Ukip must step up or be replaced by new party, says donor Arron Banks

Ukip Bus 3

Ukip’s most high-profile donor, Arron Banks, has given further hints that he may start a new political party, inspired by Italy’s populist Five Star Movement, which recently won several significant electoral victories.

Either Ukip, or his new movement, should now push for a “Swiss-style model of direct democracy, which allows citizens to propose their own laws and veto the schemes of the politicians”, Banks said in a comment article written for the Guardian.

The multimillionaire businessman is prevented from running for the leadership of Ukip, after the resignation of his close friend Nigel Farage, by party rules which state any new leader must have been a member for five years.

The rules also bar high-profile Ukip politicians including the party’s only MP, Douglas Carswell, and its former MP, Mark Reckless. Frontrunners for the role are MEPs Jonathan Arnott and Steven Woolfe.

“Now, more than ever, the country needs Ukip to step up, or for a new movement to step forward,” Banks said. “We won’t achieve anything by tempering ourselves to create another bland, centrist party.

“We need to lower the barriers to entry for politics, and reach out to new audiences online, as Beppe Grillo’s revolutionary Five Star Movement has done in Italy.”

Five Star Movement, created by the Italian comedian and TV personality, is a Eurosceptic populist group that has won a series of key electoral victories in recent years, including mayoral races in Rome and Turin, with the aim of establishing itself as the country’s official opposition party by the 2018 general election.

With Ukip’s raison d’être of leaving the EU now achieved in principle, Banks and Farage have long been tipped to be mulling starting a new populist party with libertarian leanings.
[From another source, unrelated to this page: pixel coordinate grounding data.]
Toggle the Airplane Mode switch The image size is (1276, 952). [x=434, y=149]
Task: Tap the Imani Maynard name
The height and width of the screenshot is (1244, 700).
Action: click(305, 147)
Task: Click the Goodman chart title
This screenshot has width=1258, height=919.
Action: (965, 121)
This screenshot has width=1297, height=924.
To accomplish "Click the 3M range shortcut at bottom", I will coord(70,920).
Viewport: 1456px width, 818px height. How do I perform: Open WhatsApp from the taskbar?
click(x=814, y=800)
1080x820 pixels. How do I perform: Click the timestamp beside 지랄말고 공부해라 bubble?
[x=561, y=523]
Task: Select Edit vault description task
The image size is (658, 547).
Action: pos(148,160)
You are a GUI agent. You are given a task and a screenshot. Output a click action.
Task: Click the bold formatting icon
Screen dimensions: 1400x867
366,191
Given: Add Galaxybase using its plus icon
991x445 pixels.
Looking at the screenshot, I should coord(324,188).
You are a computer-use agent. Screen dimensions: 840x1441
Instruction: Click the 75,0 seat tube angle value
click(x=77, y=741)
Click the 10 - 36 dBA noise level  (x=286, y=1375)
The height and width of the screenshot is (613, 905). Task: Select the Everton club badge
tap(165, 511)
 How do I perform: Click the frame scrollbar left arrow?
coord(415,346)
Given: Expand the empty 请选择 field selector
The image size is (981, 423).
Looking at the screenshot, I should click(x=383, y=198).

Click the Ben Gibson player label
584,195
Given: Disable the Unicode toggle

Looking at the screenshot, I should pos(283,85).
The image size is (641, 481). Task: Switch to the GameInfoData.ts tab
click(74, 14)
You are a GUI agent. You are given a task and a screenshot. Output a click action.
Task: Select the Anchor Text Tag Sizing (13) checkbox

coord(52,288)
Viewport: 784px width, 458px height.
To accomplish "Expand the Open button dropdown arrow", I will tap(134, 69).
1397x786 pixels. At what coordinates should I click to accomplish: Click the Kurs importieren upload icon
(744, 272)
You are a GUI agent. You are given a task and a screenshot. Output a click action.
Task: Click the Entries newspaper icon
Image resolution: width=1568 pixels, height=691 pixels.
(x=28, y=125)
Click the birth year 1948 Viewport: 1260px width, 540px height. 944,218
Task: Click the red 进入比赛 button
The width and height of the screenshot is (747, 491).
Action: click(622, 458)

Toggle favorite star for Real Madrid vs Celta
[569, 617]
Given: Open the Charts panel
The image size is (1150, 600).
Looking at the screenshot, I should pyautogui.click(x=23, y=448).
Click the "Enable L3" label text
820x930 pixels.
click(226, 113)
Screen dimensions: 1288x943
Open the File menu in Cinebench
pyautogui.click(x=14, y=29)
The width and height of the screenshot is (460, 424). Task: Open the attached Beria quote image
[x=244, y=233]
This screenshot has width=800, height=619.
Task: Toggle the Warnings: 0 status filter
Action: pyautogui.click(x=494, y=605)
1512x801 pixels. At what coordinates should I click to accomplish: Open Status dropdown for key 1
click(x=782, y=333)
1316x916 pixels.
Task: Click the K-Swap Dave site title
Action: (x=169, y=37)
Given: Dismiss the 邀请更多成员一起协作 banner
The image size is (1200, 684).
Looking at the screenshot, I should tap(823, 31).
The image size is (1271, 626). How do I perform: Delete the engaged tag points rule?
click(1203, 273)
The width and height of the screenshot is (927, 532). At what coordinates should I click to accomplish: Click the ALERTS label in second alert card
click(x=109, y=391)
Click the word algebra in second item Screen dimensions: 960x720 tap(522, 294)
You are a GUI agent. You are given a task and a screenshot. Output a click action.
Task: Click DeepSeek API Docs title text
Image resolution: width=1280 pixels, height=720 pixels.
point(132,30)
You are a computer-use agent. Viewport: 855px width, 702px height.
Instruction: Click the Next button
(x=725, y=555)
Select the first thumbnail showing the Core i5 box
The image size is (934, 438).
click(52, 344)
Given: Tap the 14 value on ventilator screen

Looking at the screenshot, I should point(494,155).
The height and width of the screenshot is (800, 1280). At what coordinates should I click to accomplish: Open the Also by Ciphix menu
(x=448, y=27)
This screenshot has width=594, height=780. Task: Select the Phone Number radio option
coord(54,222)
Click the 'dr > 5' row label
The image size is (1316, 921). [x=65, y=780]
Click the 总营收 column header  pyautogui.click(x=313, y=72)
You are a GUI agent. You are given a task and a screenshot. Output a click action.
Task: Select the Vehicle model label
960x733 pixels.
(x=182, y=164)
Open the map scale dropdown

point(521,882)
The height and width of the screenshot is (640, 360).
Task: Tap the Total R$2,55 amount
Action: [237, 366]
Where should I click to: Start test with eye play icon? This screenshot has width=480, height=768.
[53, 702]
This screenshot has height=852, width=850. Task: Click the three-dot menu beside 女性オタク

He previously told the BBC’s Andrew Marr Show there were “very sound reasons” for starting a new party.

Banks, the co-founder of Leave.EU, said that group’s enormous social media effort had meant it could bypass traditional media.

“We now need to push it further, lowering prices for party membership, putting more control over the party in the hands of the grassroots, and reaching into areas of the country that the mainstream parties have long forgotten or taken for granted,” he said.

Banks, who backed Andrea Leadsom for Conservative leader, said he had little faith in new prime minister Theresa May, claiming that Ukip’s membership had increased by more than 1,000 in a single day since she entered No 10.

The manner of May’s coronation as prime minister was an opportunity for right-wing Brexit conservatives, Banks said, as well as what he termed “the patriotic working-class voters who rejected the Blairite left on referendum day”.

Banks said he believed those two core voter groups could be “united either within Ukip or a new political movement”.

He added: “Working-class voters backed Brexit in a big way. Where do they look for representation now, never mind leadership?

“With some in [Corbyn’s] party now bleating that the referendum result was ‘advisory and non-binding’ and calling for parliament to overturn it, it is more clear than ever to working people that the Labour party is now run by and for a metropolitan elite, and does not speak for them.”